Monday, January 11, 2016

We Can Be Heroes

I awake at about 2 am, unable to sleep for whatever reason. It has already been a restless night, another in a row of restless nights as I struggle with some of the same demons we all face in the dark at 2 am.

I grab my phone to check the time and find myself checking Facebook instead, finding my timeline filled with posts that knock the wind and the sleep right out of me.

David Bowie, age 69, is dead.


Perhaps I'm asleep and dreaming, I think. You see in my head Bowie and I have always had this deal: I would keep him in my heart and head as my hero, and he would keep on living. But while I've held up my end of the imaginary deal it seems cancer (fuck cancer!) has stolen his ability to keep up his.
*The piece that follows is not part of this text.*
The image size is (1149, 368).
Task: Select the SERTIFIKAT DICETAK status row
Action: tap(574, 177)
I never met Bowie, of course. The first time I heard a Bowie song I was likely about 12, the child of a farming family who found themselves living in the city. My parents were good people, solid and loving and kind, but admittedly I was not entirely like them and I always knew it. I was offbeat, a bit discordant, different in a way I couldn't define and they didn't really understand, although they loved me just the same. In those fragile preteen years someone told me it was okay to be different, to be unique, to approach life with ferocity and wring every drop of experience out of it.

It was Bowie.

Growing up in a small prairie city wasn't always easy when you were different. I was the girl who didn't fit in, the one with funny colored hair and strange clothing. People were either intrigued or appalled by me, but the joy was that I just didn't care because Bowie had shown me that what they thought didn't matter. I could be me, true to myself, and that was, in fact, everything. It was the only thing.

As Bowie changed over the years so did I. I was never one of those rabid fans, never owned every album or every t-shirt. I didn't want to kiss him, didn't want to be intimate with him, wasn't a hopeful groupie and wasn't in love with him. I didn't want to be him - I just wanted to be like him, to have his courage and his swagger and his confidence and his utter indifference to his detractors. And I always knew he was there, doing his own thing just as I was doing mine, and the world was spinning right on schedule.
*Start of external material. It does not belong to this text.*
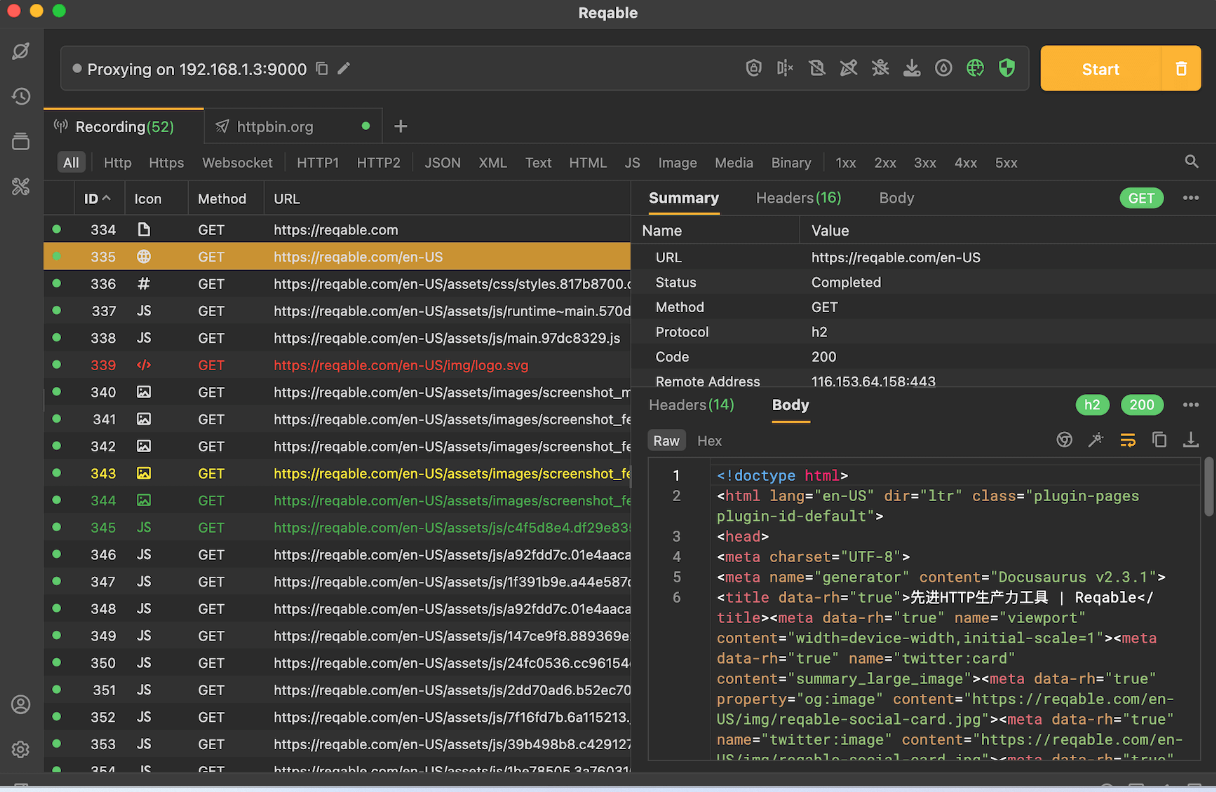Image resolution: width=1216 pixels, height=792 pixels.
Task: Click the trash icon beside Start
Action: [1181, 69]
His influence affected every part of me - the friends I chose, the men I loved, the things I held precious. He showed me I could befriend those people others thought too weird, love those who danced to their own rhythm and believe in anything I wanted to believe. 

And as I continued to grow older I began to realize that I would likely truly begin to feel old when Bowie died, as I recognized he was a bit older than I and likely to die before I did.

Yet as I lay in bed trying to absorb - no, just understand - the news of his death I didn't feel old so much as I felt grateful. Without Bowie I wouldn't be who I am today. Without Bowie I doubt there would have been the years of activism, the funny coloured hair, the bold move across the country to a city I had never even visited (Toronto), the crazy experiences and stories or any of the people - very different people, most of them - that have filled my life and continue to fill it to this day.

And to some degree I feel like I failed to hold up my end of the deal too, as while I've always held him as my hero, as years and time have marched on perhaps I have allowed the weight of the world to settle on me and forget how Bowie told me it was okay to be different, to be bold and to take risks just because I am me. I see glimpses of it now and then, flashes of the young girl who listened to Bowie sing and realized that she didn't have to be like everyone else. I see it in my resolve to stand up for what I believe, even when others think it is wrong, and in being unafraid to be the one different voice in the crowd, knowing that it is okay to be that voice as long as the voice is truly mine. I see it when I refuse to change my views to suit the conformity of others. But I wonder if maybe there are too few glimpses now of that girl, and perhaps there should be far more. (I'm sorry Bowie - I'll work on that)

I grew older, just as Bowie did, and now his death has reminded me of the impact his life had on me - and millions of others. I know many others had their own relationships with him, some far more intimate than mine, but I would be remiss if I didn't acknowledge how he touched my life - more than any other performer, musician, artist ever has. Perhaps more than almost any individual ever has.

David told me we could be us, just for one day. He said we could be heroes, just for one day. But I think by one day he meant for our entire lives, because thanks to him I've been me for as long as I recall, and he's been my hero. Even death cannot sever that, because I will be me until I die, and David? Until the moment I follow him into the long dark night that awaits to eventually enfold us all, he will be my hero, showing me the way.